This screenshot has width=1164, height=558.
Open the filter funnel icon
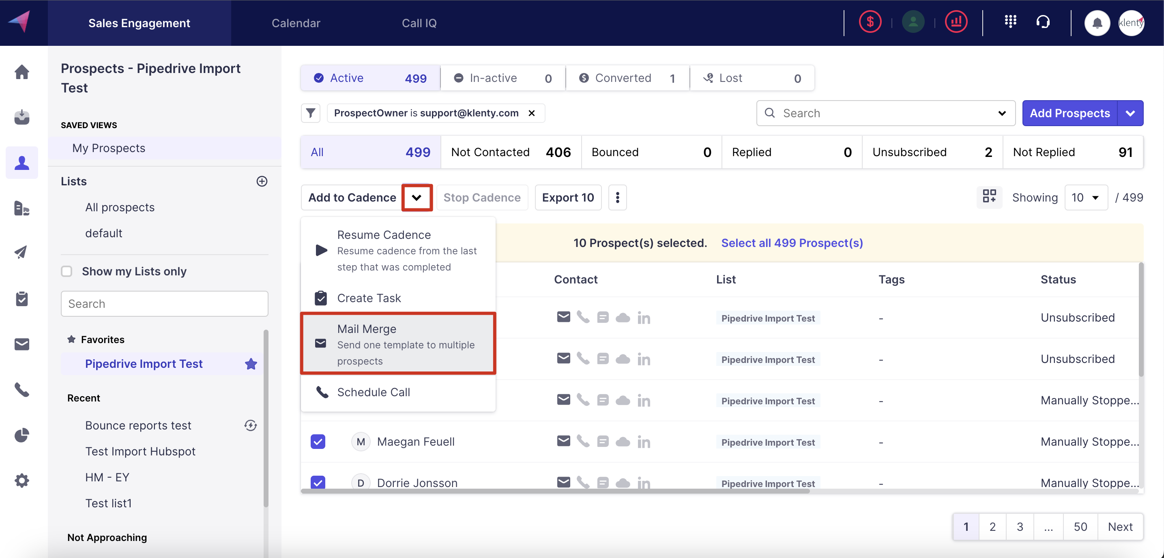(x=310, y=113)
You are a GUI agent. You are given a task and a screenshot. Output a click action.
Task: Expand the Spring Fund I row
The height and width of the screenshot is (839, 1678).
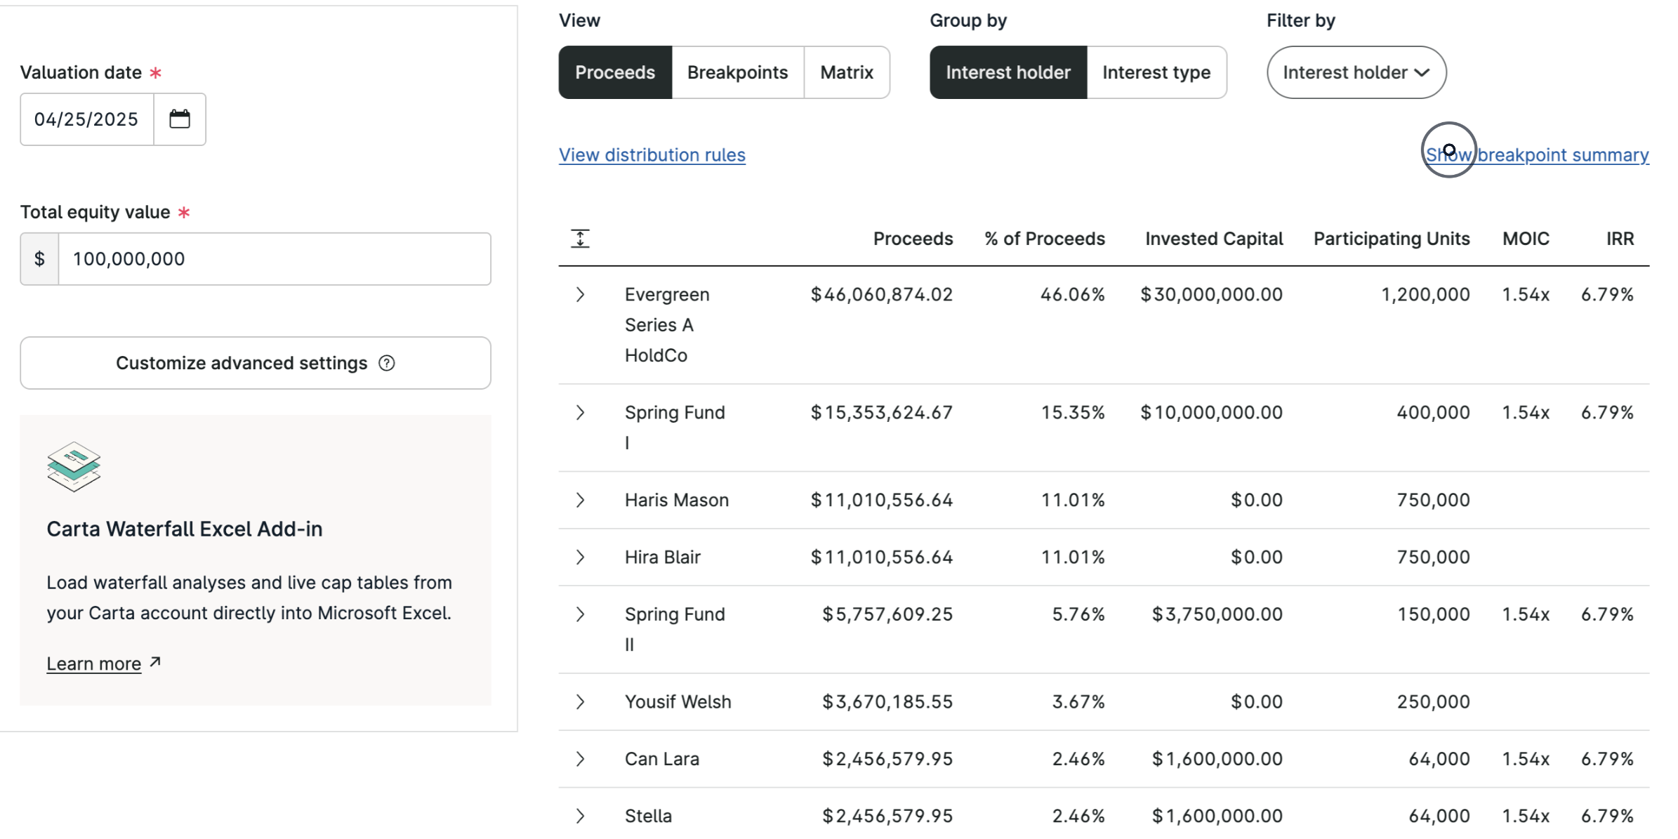click(580, 412)
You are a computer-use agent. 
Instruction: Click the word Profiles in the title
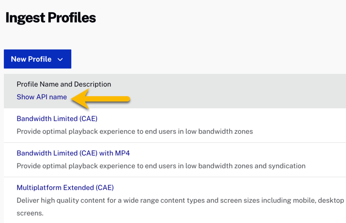(x=72, y=18)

• • •

* [TASK INSTRUCTIONS] Output every line of the entries above as a Markdown table with two columns, No. and Line, numbering the rows and skipping blank lines. Leave the pictures out of the table.

* [CORRECT RESPONSE]
| No. | Line |
|---|---|
| 1 | This screenshot has width=1164, height=558. |
| 2 | Open the filter funnel icon |
| 3 | (x=310, y=113) |
| 4 | You are a GUI agent. You are given a task and a screenshot. Output a click action. |
| 5 | Task: Expand the Spring Fund I row |
| 6 | The height and width of the screenshot is (839, 1678). |
| 7 | click(580, 412) |
| 8 | You are a computer-use agent.  |
| 9 | Instruction: Click the word Profiles in the title |
| 10 | (x=72, y=18) |